*** Task input Section Begins ***

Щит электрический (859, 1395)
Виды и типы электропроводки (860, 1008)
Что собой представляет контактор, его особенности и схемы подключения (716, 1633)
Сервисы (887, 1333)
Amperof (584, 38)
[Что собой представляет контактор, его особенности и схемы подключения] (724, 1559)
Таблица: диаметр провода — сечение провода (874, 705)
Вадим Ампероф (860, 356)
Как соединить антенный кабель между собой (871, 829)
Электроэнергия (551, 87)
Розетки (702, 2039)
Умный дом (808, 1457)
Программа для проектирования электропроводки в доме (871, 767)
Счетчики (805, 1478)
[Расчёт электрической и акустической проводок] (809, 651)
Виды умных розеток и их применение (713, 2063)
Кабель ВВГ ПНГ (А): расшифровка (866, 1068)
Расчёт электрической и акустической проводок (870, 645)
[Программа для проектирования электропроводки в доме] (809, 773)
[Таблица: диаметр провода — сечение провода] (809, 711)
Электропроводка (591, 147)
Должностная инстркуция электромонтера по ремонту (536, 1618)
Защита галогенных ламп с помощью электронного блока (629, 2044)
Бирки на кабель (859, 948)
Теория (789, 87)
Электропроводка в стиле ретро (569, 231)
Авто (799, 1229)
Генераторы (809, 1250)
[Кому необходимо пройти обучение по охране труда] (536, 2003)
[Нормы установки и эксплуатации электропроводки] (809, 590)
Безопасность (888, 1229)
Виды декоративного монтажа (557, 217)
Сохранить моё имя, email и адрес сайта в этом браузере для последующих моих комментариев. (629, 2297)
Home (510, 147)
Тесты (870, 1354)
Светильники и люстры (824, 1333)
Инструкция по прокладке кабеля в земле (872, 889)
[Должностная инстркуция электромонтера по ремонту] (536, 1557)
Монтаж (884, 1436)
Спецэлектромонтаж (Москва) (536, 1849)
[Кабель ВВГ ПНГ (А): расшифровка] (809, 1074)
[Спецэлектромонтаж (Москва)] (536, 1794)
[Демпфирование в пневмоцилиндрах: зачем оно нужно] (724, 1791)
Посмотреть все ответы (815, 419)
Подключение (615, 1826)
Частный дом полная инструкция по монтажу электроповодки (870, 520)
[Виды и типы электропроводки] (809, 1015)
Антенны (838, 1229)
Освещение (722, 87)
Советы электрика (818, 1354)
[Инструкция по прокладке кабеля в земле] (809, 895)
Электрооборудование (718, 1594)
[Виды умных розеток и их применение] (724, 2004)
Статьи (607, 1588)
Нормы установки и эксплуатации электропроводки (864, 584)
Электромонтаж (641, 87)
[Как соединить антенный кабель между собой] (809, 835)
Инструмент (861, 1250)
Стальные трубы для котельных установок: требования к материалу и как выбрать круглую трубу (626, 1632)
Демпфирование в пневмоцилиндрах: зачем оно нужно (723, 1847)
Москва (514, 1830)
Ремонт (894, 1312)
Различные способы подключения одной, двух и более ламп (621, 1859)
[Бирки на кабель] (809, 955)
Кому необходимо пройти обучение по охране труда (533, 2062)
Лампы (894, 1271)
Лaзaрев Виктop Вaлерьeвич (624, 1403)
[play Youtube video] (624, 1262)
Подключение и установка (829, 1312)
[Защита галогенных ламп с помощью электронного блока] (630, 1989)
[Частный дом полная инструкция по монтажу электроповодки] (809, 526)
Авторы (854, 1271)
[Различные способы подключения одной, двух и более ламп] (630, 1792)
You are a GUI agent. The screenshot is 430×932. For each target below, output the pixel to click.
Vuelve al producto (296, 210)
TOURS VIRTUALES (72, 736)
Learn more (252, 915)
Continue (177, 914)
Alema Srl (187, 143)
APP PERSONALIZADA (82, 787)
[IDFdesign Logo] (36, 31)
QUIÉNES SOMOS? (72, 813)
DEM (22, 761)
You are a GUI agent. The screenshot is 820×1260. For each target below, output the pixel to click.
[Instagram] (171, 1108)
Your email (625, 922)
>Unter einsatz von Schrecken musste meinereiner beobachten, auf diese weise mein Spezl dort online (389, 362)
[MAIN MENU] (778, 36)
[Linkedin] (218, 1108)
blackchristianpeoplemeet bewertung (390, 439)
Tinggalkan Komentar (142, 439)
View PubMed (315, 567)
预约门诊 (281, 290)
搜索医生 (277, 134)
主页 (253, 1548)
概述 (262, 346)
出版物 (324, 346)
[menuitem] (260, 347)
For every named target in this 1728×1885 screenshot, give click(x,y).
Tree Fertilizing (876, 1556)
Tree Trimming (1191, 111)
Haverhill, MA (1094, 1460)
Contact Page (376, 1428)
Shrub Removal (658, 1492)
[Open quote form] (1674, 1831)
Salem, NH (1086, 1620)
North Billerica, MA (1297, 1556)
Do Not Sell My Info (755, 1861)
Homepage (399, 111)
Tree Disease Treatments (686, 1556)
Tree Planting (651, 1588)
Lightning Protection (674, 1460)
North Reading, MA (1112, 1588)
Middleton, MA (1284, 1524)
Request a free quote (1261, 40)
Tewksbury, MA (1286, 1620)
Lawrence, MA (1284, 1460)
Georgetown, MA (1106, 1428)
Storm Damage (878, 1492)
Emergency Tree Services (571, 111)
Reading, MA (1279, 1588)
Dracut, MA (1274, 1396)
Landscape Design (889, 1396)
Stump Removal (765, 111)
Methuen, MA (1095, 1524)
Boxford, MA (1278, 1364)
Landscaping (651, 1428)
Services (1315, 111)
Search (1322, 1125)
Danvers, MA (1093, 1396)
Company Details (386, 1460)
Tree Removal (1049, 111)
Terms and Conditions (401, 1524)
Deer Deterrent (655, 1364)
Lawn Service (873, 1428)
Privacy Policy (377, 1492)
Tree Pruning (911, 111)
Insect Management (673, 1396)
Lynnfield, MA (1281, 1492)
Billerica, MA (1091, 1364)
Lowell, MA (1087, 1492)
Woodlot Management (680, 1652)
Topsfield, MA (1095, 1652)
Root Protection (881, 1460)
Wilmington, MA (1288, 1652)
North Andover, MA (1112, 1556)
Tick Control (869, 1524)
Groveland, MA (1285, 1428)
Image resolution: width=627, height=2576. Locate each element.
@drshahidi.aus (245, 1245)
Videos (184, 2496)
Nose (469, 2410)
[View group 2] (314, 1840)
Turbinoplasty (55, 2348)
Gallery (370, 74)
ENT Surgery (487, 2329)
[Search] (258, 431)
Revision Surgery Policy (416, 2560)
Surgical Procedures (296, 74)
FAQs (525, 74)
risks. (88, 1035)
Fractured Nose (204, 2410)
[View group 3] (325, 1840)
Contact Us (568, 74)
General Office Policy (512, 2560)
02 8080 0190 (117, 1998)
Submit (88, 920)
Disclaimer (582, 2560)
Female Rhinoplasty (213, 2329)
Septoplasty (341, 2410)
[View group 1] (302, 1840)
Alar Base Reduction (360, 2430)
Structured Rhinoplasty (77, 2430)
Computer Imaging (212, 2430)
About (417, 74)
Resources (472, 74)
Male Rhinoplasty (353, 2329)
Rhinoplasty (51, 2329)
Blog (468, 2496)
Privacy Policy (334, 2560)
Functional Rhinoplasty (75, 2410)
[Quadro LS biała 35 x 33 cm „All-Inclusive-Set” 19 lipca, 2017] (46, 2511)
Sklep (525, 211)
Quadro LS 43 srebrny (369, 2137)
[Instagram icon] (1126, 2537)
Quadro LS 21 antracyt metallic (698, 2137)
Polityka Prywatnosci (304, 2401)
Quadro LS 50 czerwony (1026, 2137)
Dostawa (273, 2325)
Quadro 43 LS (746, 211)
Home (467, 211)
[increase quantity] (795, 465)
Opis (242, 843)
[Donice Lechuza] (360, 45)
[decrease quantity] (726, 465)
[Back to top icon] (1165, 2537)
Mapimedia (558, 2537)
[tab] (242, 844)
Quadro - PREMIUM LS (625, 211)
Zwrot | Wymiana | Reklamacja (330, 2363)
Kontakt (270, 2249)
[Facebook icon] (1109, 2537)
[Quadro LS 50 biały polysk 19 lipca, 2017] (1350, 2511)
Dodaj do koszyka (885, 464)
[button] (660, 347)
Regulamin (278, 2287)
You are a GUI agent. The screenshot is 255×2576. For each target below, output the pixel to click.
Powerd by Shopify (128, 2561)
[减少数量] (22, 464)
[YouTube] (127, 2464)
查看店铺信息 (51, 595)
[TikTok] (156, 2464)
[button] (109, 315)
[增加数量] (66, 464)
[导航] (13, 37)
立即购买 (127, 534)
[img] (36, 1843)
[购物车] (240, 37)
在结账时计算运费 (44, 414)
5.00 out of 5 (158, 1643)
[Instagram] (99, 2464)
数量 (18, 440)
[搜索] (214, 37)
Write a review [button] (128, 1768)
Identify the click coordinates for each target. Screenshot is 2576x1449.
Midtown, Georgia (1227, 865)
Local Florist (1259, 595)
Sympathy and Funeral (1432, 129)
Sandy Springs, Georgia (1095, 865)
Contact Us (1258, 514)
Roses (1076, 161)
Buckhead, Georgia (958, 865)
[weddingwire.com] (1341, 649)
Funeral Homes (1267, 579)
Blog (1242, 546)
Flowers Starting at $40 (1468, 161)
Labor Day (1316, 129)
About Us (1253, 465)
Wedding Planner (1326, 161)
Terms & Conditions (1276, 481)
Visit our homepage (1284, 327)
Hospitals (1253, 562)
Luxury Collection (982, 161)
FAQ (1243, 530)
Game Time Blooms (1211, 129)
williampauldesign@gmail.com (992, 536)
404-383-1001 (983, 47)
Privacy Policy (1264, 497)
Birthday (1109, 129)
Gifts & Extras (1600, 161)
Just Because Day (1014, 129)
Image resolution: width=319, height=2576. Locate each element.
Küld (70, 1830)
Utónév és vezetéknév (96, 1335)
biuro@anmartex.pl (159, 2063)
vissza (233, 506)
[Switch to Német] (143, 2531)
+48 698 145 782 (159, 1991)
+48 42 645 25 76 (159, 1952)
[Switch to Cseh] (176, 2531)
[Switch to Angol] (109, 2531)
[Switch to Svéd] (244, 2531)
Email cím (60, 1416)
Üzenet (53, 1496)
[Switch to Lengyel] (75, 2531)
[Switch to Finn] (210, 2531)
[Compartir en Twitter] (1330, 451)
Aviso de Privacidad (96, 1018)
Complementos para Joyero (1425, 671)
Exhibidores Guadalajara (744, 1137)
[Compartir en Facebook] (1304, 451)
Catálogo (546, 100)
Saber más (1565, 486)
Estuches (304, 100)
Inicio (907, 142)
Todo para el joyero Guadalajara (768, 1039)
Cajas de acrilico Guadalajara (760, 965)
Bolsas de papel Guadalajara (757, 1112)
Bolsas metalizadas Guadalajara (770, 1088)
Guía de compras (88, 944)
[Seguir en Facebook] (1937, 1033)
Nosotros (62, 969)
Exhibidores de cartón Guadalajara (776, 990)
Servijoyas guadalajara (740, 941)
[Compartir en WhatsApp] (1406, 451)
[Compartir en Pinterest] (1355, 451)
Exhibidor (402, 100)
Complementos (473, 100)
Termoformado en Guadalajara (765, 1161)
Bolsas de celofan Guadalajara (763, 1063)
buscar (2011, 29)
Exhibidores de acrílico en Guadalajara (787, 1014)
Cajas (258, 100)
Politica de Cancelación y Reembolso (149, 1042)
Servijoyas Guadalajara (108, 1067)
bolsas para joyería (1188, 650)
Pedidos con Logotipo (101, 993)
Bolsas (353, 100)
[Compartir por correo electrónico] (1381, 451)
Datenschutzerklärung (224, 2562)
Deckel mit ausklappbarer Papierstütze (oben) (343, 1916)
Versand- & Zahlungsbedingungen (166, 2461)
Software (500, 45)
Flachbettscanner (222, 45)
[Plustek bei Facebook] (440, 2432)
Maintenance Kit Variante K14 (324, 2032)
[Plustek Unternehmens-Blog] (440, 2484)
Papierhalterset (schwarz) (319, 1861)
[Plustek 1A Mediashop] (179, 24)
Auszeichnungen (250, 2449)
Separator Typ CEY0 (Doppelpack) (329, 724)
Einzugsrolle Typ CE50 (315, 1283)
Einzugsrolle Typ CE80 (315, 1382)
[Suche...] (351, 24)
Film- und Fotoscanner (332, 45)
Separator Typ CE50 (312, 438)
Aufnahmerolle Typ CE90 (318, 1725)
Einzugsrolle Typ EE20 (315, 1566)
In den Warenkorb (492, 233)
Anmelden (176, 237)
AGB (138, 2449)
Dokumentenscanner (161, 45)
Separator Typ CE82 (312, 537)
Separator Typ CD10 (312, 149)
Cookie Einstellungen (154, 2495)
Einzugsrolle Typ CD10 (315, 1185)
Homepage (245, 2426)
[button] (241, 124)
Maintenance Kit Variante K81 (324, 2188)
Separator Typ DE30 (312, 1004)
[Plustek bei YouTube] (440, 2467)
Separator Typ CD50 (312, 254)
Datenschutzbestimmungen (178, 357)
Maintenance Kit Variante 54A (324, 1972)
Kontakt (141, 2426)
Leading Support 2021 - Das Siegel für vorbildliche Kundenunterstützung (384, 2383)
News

*** Task input Section Ends ***

Please give back the records exactly as written, beginning at the first line and including the line that holds "Amperof (584, 38)" as the last.

Щит электрический (859, 1395)
Виды и типы электропроводки (860, 1008)
Что собой представляет контактор, его особенности и схемы подключения (716, 1633)
Сервисы (887, 1333)
Amperof (584, 38)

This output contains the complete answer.